自民党の最低賃金一元化推進議員連盟(会長・衛藤征士郎衆院議員)は6月11日、国会内で総会を開き、コロナ禍でも最賃を引き上げるべきとする緊急提言を確認した。党幹部に要請し、英断を求める考えだ。都市一極集中の是正には全国一律が必要だとして、その際の中小企業支援策の財源として内部留保課税の検討も示唆している。
提言は「(経済成長の源泉である)生産性とは賃金水準そのものであり、賃金が上がらなければ将来の社会保障も支えられない」と指摘。「コロナ禍の厳しい状況でも、将来を見通し、最賃の水準を少しでも上げることに取り組まなければならない」と強調する。
新型コロナの影響を避けようと、若者が地方への移住を考える際、最賃の地域間格差はその妨げになるとも述べ、「東京一極集中を是正する観点からも全国一律最賃は不可欠」とした。

やること:
(A) 抜粋文によれば、最低賃金一元化推進議員連盟が国会内で総会を開いたのは何月何日か。
(B) 抜粋文のうち、「自民党の最低賃金一元化推進議」で始まり「ければならない」と強調する。」で終わる部分を、一字も変えずに書き写すこと。

記録データ:
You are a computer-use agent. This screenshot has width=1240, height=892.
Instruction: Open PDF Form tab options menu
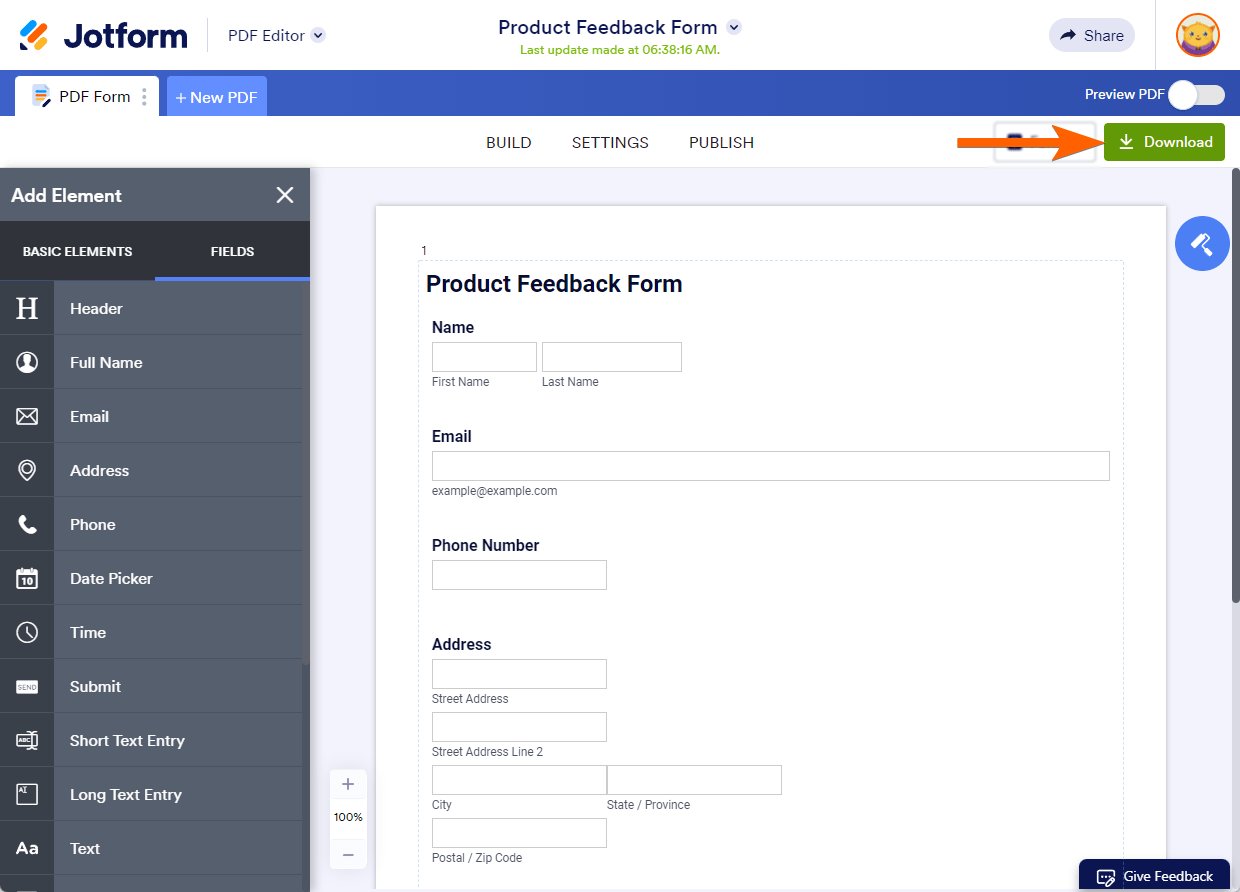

練習の解答:
(A) 6月11日。

(B)
自民党の最低賃金一元化推進議員連盟(会長・衛藤征士郎衆院議員)は6月11日、国会内で総会を開き、コロナ禍でも最賃を引き上げるべきとする緊急提言を確認した。党幹部に要請し、英断を求める考えだ。都市一極集中の是正には全国一律が必要だとして、その際の中小企業支援策の財源として内部留保課税の検討も示唆している。
提言は「(経済成長の源泉である)生産性とは賃金水準そのものであり、賃金が上がらなければ将来の社会保障も支えられない」と指摘。「コロナ禍の厳しい状況でも、将来を見通し、最賃の水準を少しでも上げることに取り組まなければならない」と強調する。